Friday, April 24, 2009

 

Base Power

I have good news and bad news. First the bad news: It appears that some sort of tax on fossil, that is, real, energy is all but a lock in Washington, DC, as are the new government approved power systems--solar and wind. Everyone with a scintilla of experience in the business of supplying a nation with electrical power knows that these intermittent sources are not only not the answer, but, like the former government approved power system, ethanol, they are counterproductive in almost every way imaginable. The idea that wind and solar will soon be providing a substantial amount of our power needs is merely a lefty fantasy, but the lefty fantasists are in power now. As our President promised during the campaign, he will make it financially ruinous to build a new coal fired plant. There will be no new nuke plants; and since we're near capacity for hydroelectric, we'll be stuck, for the next two decades, with the two thousand or so serious power plants we now have. OK, what was that good news?
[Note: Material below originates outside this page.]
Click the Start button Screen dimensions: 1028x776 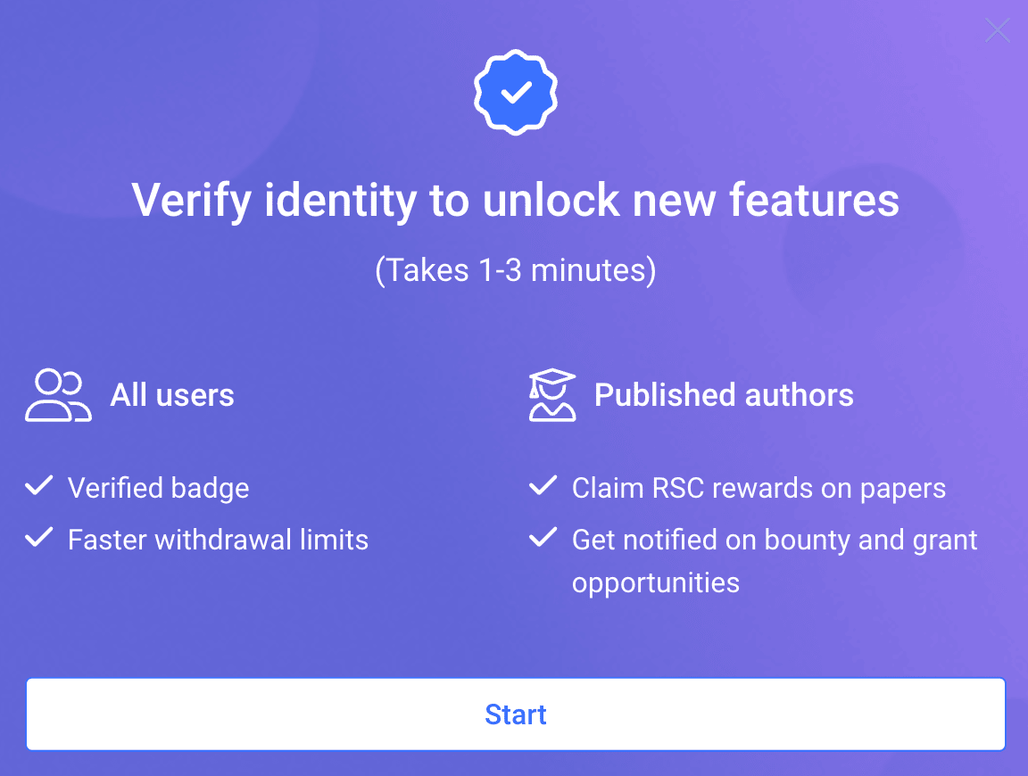515,714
The only way we can mitigate the extreme damage to our economy and our former cushy life styles that the Obama Administration is contemplating (and outsourcing the implementation thereof to allies in the House and Senate) is to build a lot of gas fired turbines to back up the fickle sources of wind and sun. Gas is an expensive way to back up intermittent sources but, and this is finally the good news, we will have plenty of natural gas at relatively low prices. The industry has solved, recently, formerly insurmountable problems with production from 'tight' formations and there will be lots of natural gas available.

I see in about twenty years, after trillions wasted and millions of jobs destroyed, an end to this collective fantasy and finally new nuclear and coal fired power stations being built, while thousands of large concrete towers with no wind generator on them dot the countryside.
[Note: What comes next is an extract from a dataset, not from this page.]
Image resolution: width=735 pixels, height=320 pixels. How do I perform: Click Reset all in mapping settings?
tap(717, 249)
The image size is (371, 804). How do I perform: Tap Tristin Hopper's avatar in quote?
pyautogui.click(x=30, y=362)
In the meantime, if we have have enough collective neurons left, we will build many gas fired electricity generators to back up the waste of time (and money) wind generators and photovoltaic arrays. With some painful advances in energy conservation and increased efficiency, we will barely scrape by with about the same base power we can now provide. That the electricity doesn't flow from photovoltaics when the sun goes down will be a wash because our demand for power is less during the night. The increased need for power as we all get to work in the morning will be supplied by the fantasy power and natural gas and we'll get used to brown outs when it gets real hot and we all turn on our air conditioners. It is a bleak near future, but one we, as a nation. ought to be able to stand, barely.

Then the last of the Warmies will be ignored, as the temperature continues to decline. We'll realize that an increase of CO2 concentration in the atmosphere is, nearly universally, only a benefit, and almost all forms of inefficient, intermittant power will be abandoned, at least until all the fossil fuel runs out in several hundred years and we switch to hydrogen.